» **Input data**:

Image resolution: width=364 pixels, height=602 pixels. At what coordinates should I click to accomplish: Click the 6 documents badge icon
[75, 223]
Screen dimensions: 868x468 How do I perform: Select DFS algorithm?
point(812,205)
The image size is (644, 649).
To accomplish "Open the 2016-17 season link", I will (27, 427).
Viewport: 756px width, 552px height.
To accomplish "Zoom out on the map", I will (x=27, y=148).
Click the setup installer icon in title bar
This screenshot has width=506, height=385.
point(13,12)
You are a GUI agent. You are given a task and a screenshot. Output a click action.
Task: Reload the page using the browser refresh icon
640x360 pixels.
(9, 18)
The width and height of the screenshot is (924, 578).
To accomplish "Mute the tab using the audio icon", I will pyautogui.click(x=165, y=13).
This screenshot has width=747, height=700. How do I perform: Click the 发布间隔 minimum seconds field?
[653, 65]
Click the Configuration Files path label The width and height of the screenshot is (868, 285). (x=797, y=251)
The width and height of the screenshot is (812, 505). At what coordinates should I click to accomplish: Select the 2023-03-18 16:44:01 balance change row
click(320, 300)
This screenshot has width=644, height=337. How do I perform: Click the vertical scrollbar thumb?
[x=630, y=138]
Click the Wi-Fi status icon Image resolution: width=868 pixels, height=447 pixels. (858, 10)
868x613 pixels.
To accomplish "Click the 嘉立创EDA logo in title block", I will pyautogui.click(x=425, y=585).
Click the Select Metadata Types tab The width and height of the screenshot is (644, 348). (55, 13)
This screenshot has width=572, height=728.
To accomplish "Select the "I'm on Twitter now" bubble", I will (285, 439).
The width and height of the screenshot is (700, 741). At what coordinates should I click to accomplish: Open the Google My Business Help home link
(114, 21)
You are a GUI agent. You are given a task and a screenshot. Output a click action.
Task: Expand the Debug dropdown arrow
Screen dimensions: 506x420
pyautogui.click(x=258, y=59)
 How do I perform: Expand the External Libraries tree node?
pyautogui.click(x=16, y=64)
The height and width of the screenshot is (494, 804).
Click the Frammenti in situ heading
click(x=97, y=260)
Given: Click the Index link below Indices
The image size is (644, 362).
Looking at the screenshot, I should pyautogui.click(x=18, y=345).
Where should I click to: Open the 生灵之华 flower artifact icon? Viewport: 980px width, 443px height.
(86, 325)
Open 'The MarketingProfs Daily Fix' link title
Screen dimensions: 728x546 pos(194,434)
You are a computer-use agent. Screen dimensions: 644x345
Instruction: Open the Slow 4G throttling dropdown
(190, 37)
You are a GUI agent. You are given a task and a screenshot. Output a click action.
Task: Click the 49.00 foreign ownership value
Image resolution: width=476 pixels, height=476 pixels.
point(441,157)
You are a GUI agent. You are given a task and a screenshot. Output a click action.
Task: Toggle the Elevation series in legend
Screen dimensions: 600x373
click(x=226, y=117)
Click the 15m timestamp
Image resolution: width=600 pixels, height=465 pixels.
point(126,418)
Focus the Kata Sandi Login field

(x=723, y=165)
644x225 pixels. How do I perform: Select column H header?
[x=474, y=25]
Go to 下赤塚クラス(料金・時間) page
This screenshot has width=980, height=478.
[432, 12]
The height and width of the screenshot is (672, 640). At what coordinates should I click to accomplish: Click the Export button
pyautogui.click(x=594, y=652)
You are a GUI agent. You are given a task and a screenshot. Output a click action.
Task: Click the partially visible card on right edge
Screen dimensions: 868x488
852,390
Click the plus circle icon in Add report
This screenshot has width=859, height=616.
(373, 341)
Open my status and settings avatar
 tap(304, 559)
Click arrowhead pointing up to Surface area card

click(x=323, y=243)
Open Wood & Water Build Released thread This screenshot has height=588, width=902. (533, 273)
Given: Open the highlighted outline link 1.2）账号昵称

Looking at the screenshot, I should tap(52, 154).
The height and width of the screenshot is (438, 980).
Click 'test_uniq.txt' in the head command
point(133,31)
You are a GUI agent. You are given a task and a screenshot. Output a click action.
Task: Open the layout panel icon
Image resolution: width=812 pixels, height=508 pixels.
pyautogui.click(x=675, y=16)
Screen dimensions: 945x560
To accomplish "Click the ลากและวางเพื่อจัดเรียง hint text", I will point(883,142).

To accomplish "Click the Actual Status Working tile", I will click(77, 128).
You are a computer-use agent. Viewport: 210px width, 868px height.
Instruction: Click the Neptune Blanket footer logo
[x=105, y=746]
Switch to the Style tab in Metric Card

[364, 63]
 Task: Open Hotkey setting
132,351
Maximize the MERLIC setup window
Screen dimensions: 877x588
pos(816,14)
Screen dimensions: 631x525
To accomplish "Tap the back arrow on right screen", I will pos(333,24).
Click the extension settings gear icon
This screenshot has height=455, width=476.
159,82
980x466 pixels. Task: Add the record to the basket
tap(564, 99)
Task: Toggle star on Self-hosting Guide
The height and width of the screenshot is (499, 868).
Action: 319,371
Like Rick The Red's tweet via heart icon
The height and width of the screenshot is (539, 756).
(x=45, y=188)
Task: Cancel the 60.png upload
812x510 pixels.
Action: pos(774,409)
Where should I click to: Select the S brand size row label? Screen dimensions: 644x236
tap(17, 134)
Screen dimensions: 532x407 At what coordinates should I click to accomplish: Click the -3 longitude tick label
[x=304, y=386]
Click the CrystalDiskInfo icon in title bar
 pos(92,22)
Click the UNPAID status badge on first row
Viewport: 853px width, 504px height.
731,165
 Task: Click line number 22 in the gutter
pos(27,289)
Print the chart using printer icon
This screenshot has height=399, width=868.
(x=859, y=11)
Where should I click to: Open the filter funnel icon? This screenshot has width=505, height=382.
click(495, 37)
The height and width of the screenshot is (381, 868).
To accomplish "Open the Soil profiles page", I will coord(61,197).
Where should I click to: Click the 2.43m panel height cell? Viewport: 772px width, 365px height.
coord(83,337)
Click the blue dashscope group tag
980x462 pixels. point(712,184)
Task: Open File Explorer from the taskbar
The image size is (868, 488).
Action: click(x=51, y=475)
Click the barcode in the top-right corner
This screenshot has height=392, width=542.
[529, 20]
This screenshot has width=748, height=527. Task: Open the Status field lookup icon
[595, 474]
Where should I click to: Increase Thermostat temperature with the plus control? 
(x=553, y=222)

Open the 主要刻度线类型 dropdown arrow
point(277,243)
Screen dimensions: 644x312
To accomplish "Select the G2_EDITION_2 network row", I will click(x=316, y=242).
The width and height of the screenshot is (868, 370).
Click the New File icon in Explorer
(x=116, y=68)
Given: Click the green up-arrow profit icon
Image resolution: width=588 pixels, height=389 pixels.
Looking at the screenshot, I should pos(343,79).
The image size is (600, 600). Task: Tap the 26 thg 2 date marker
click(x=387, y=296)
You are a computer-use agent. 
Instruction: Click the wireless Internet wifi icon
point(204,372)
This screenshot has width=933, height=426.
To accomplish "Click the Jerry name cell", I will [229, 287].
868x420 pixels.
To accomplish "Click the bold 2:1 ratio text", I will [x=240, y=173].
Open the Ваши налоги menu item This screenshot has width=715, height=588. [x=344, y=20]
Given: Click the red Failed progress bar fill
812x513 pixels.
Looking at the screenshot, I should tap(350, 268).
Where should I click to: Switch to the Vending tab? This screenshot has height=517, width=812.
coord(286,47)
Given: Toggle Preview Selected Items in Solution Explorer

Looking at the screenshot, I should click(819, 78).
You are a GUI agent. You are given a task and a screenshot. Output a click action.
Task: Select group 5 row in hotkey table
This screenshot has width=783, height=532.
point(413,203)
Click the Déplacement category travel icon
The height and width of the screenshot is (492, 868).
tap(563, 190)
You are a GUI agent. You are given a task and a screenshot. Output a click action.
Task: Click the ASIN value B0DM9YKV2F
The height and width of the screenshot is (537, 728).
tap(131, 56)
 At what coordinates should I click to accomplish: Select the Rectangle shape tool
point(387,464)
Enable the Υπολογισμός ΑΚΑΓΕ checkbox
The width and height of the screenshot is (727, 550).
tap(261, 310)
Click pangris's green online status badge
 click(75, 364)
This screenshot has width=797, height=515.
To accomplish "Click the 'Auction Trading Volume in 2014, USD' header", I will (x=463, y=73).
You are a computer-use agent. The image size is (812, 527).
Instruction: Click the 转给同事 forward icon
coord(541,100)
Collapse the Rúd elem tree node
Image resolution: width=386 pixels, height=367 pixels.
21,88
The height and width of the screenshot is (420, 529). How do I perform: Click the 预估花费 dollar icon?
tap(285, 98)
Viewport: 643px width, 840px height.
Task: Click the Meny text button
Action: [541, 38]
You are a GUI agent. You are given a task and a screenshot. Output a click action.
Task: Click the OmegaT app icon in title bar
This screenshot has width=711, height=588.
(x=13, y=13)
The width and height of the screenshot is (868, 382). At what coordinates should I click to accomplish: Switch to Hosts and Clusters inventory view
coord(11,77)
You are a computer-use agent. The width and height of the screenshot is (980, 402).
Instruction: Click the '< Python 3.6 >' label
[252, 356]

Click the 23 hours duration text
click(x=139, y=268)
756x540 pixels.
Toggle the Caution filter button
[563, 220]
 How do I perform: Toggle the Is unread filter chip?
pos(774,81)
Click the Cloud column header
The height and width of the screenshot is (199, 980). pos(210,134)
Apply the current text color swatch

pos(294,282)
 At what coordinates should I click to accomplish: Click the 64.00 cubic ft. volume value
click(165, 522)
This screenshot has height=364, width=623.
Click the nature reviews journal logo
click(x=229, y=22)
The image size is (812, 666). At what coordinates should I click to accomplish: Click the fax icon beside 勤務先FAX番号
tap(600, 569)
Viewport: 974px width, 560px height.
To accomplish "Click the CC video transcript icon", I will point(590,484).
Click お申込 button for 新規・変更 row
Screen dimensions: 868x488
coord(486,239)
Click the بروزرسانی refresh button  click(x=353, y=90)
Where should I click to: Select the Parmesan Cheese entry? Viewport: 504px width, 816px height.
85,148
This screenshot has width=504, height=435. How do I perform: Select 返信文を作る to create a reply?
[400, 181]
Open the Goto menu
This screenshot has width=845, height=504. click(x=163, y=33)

» **Work instructions**:
Repeat, exactly as they stand above, the lines from the line with "Click 'test_uniq.txt' in the head command" to the line with "Screen dimensions: 945x560", both lines included.

» **Your solution**:
Click 'test_uniq.txt' in the head command
point(133,31)
You are a GUI agent. You are given a task and a screenshot. Output a click action.
Task: Open the layout panel icon
Image resolution: width=812 pixels, height=508 pixels.
pyautogui.click(x=675, y=16)
Screen dimensions: 945x560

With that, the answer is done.